Sei lá, sei apenas que estamos seduzidos por tantas novidades
objetais, que o conteúdo de tais objetos andam nos escapando pelos
desvãos da indiferença e, sobre isso, tenho minha opinião: há falta
de sentido naquilo que andamos fazendo. Sempre penso que seria
bastante interessante, a cada ação efetuada, perguntarmos pelo
sentido. Muitos me perguntam, por exemplo, porque não tenho ainda
uma TV da tecnologia LCD, de imagem ultra-definida, clara,
cristalina e muito mais. E respondo que isto é bom, mas seria além
de bom, ótimo, se os programas da TV não continuassem na mesma
mediocridade com que acontecem em nosso dia a dia. Afinal de contas,
teria uma imagem de alta definição para enxergar as mesmas
pasmaceiras de sempre? Tô fora, porque não vejo sentido nessa
aquisição.
Pense em um carro cada vez mais sofisticado, última geração, de
múltiplos botões que tornam o veículo totalmente digitalizado: não
seria bom ter um carro assim? Claro que sim, mas se você pensar no
trânsito caótico que enfrentamos dia a dia, qual o sentido de um
carro de última geração?

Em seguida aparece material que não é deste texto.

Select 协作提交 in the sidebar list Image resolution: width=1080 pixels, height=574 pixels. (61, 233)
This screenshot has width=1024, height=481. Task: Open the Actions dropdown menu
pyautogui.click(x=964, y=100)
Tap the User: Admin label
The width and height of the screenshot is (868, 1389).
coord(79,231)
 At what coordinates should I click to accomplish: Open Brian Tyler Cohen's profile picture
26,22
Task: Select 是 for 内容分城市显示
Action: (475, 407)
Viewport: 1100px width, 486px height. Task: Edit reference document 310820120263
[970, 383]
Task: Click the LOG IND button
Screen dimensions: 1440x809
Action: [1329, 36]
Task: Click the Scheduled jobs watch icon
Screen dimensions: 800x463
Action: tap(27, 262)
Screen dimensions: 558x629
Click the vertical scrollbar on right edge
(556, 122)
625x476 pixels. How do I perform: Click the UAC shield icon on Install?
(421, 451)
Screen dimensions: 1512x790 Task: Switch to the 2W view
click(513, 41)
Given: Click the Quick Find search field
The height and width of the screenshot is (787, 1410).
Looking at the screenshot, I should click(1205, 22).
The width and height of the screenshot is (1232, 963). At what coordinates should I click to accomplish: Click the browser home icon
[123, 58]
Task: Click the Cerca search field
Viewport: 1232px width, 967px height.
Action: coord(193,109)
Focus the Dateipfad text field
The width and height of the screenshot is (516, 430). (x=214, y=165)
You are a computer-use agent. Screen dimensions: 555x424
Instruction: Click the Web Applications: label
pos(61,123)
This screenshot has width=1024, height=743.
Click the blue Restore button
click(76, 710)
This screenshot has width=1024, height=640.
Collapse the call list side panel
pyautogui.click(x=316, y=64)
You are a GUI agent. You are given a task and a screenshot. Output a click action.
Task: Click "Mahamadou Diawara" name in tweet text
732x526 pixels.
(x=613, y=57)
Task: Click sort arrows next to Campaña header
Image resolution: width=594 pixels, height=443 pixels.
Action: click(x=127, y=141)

Não vejo nenhum, mas talvez qualquer dia,
eu mesmo caia na armadilha da sedução e mando às favas o sentido: o
ser humano é muito contraditório.
Dediquei esta crônica ao Dr. Afiz Nassif, por razões óbvias contidas
nesse texto: não seria por causa de um AVC que ele deixaria de
exercitar sua tão amada arte da pintura.
Tal exercício, para ele, naturalmente tem um sentido bastante
profundo na convivência com aquilo que ama.